Le pianiste arrive à son tour, hésitant, peu sûr de lui, s’installant timidement à  son piano, et nous, là dans la salle, demeurons en attente, n’osant pas penser tout de même que le démarrage est un peu raté. C’est du théâtre, on est au théâtre, une pièce qui nous vient de Paris ! Impossible donc d’accréditer la thèse du ratage. Mais, presque amusés, on s’octroie le privilège du spectateur de douter tout de même un peu !

Et puis, la Dame entre sur scène, s’adressant au public avec une sorte de mépris trahissant la supériorité feinte et dérisoire. Egocentrique, mégalomane, sûre de son bon droit, acariâtre et dure, la voilà  qui nous apostrophe en ne parlant que d’elle, en n’écoutant que ce qu’elle dit, ignorant jusqu’au nom, dont elle se fout éperdument, du pauvre pianiste qu’elle ne reconnaît pas.
Qui donc est-elle ? Pour qui se prend-elle ? Qui pourra croire qu’elle aura la hauteur de ses ambitions ? Les vrais « grands » sont humbles, celle-là est comique, presque grotesque de prétention.

Or, le cadre, à notre insu, vient d’être posé. Nous ne sommes plus des spectateurs de théâtre mais les élèves de la Julliard School, cette école où l’on apprend le chant lyrique sous la conduite d’une enseignante antipathique, autoritaire et condescendante : Maria Callas.

Une première élève, sortie du parterre, entre sur scène. L’autre, dont nous ignorons encore la puissance, va se déchaîner sur cette pauvre enfant dont, sans même l’avoir entendu chanter, elle dénigrera la voix.
L’attente du chant salvateur est longue, très longue. Nous trépignons d’impatience, désireux de mettre un terme aux jugements arbitraires de la pécore qui explique avec dureté, sans rien n’avoir encore prouvé d’elle-même, dans une profusion de mots aussi terribles qu’apparemment inutiles, d’où la voix doit venir : des tripes.

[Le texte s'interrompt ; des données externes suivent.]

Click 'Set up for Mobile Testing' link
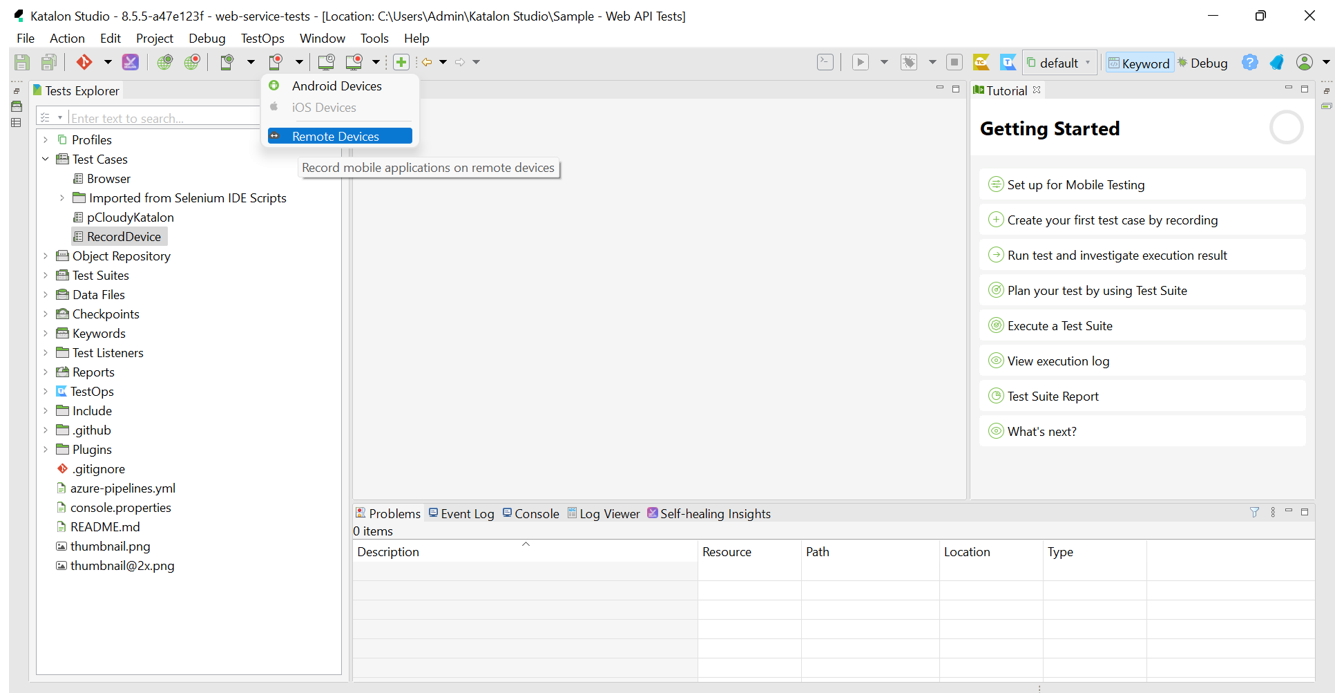This screenshot has width=1341, height=698. coord(1075,185)
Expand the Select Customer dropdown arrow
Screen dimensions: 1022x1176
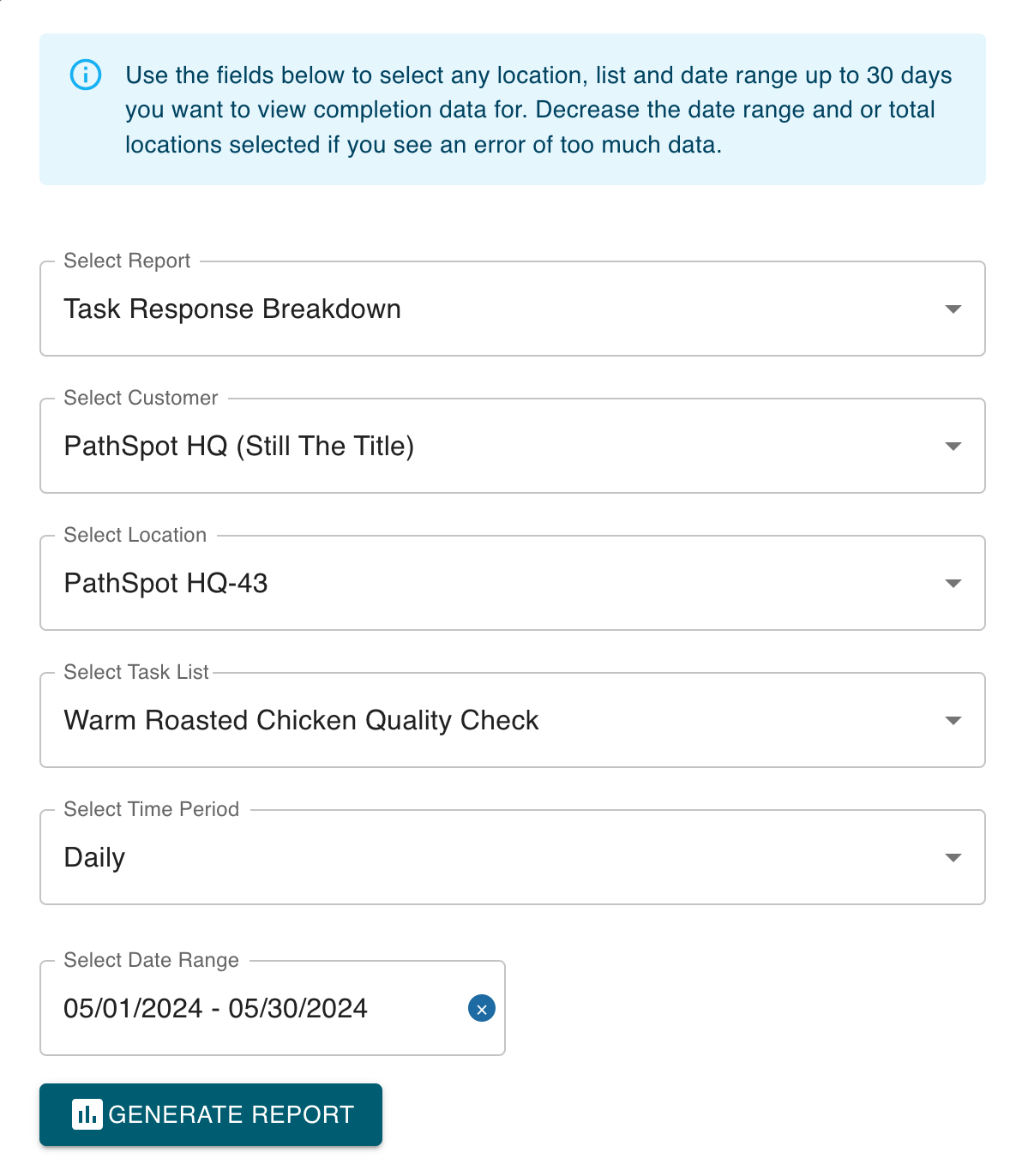[953, 446]
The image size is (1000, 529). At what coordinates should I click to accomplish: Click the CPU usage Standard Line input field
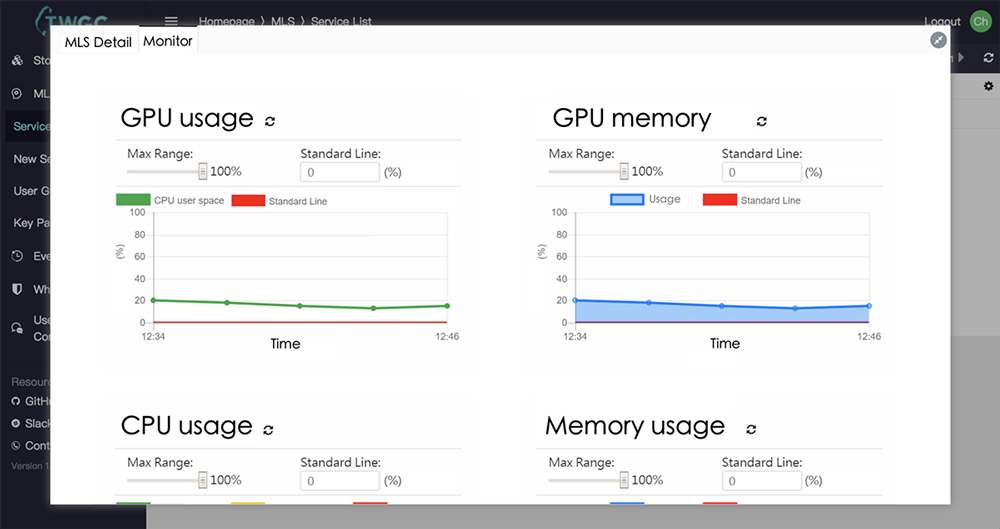point(340,481)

Alchimie de l’illusion théâtrale. La dureté, l’arrogance de la Dame commencent alors à prendre sens. La gestuelle, l’expression du corps se mettent à traduire l’intériorité. Le grotesque devient grave et sérieux, expressif. L’exigence est avant tout exigence sur soi-même et elle ne s’invente pas. Elle s’inscrit dans un parcours, dans des choix de vie, dans une lutte incessante pour sortir du lot, dans l’épreuve surmontée qui rend forte, qui rend meilleure.
Sous nos yeux ébahis, la dame « oh grande Dame » va exorciser tout ce qu’elle porte en elle, toute son histoire, toutes ses douleurs, toute sa compréhension, toute sa passion des mots chantés, toutes les ambitions qui l’auront conduite à  devenir ce qu’elle a été, ce qu’elle est : la Divine.

Nous ne sommes plus au théâtre, nous sommes au coeur d’un chemin de vie. L’antipathie, l’arrogance, la prétention sont le masque d’une profonde et douloureuse intégrité. Nous ne regardons pas un spectacle mais assistons, élèves dociles et passionnés que nous sommes, à la démonstration de la grandeur.

Et la Grande, ce soir ; celle qui donne, qui transmet tant, ce soir ; celle qui traduit par la splendeur de son jeu toute la dureté d’un parcours glorieux, toute la force qu’il a fallu pour devenir quelqu’un, tout l’amour donné à l’homme inculte et insensible le plus riche du monde, qui s’est payé l’authentique et sublime amour d’une Diva comme on se paye une pute, tout le sacrifice de la femme avortée, toute la souffrance, toute la grandeur, toute l’exception d’une vie, c’est celle-là  que nous admirons ce soir, celle qui parvient à transmettre ça !

Celle qui finalement a entretenu l’illusion théâtrale jusqu’au bout au point de nous faire oublier, instant rare et précieux, que nous étions bel et bien au théâtre.

Un immense bravo Marie Laforêt, Divine Comédienne.